This section is from the book "Materia Medica And Therapeutics Inorganic Substances", by Charles D. F. Phillips. Also available from Amazon: Materia medica and therapeutics.
According to Monneret, "pain arising during digestion, from whatever cause," may be relieved by mixing the subnitrate freely with the food, but more definite indications may be given. Gastric pains dependent on indigestible food, marked constipation or hepatic congestion, require emesis or purgation, while in vomiting connected with fermentation of food, dilatation of stomach, etc., antiseptic remedies and perhaps washing out of the viscus may be necessary.
Bismuth is specially indicated in cases of difficult digestion with tendency to diarrhoea, in subacute or chronic gastritis, and gastralgia with marked irritability of mucous membrane: for such cases, Odier first introduced it (in Geneva, 1786); he describes severe gastric pain as frequent among the servants there who lift and carry on their heads large vessels of water - the pain was either spasmodic, sudden, intense, and relieved by pressure, or more persistent and accompanied with sensations of gnawing, sinking, and pulsation; eructation, nausea, and vomiting occurred in greater or less degree, and the general health and mental state became much depressed. Such cases were much relieved by bismuth in moderate doses; and Marcet, Bardsley, and other English physicians have published similar experiences.
Nothnagel finds it especially useful when pain occurs after food in badly nourished overworked persons; but when there is marked anaemia or a general neuralgic condition it is not so serviceable alone, nor is it very permanent in its good effects. Prussic acid, or opium, alkalies, and later iron and bitters, may be conjoined with it. Caizergues especially praises a combination of 4 gr. with 1/3 gr. of extract of belladonna in the gastralgia of chlorosis (London Journal of Medical Science, 1851).

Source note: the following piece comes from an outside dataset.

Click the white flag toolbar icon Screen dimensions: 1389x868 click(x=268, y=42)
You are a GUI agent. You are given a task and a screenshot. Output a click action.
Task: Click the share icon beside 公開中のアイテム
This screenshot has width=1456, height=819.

When acid pyrosis is a marked symptom, bismuth is particularly indicated either alone, or, if acidity be marked and constipation usual, then combined with magnesia. According to Trousseau, if the rejected fluid be insipid, glairy, or sour ropy phlegm, bismuth alone is contra-indicated, but in most cases it deserves trial, requiring only that constipation be remedied. The nausea and vomiting of gastric irritation is commonly amenable to bismuth, reflex vomiting, such as that of pregnancy, not so
(Husemann); this is an argument in favor of the local protective effect of the drug.
In infantile vomiting, which is frequently dependent on acidity or ill-digested food, and accompanied by diarrhoea and pain, bismuth is exceedingly useful, being, as it is, practically harmless and tasteless - 1 to 2 gr. may be placed on the infant's tongue with a moistened finger. A minute dose of creosote, 1/10 of a drop, may often be usefully combined (British Medical Journal, ii., 1875).
In Ulceration of the Stomach, when pain is very severe and exhausting, and when vomiting is frequent, much relief may be given by full doses; and I have noticed that distressing thirst has been rather relieved than increased by the remedy. Dr. Brinton attached great value to it; it is often given with opium in such cases.
In Malignant Disease even, I have found bismuth palliate for a time the most severe symptoms; and in both these conditions it acts mainly by forming a smooth layer over exposed and hypersensitive nerves, and so preventing the contact of food and unhealthy secretions: to obtain such a result it is evident that more than ordinary doses are required.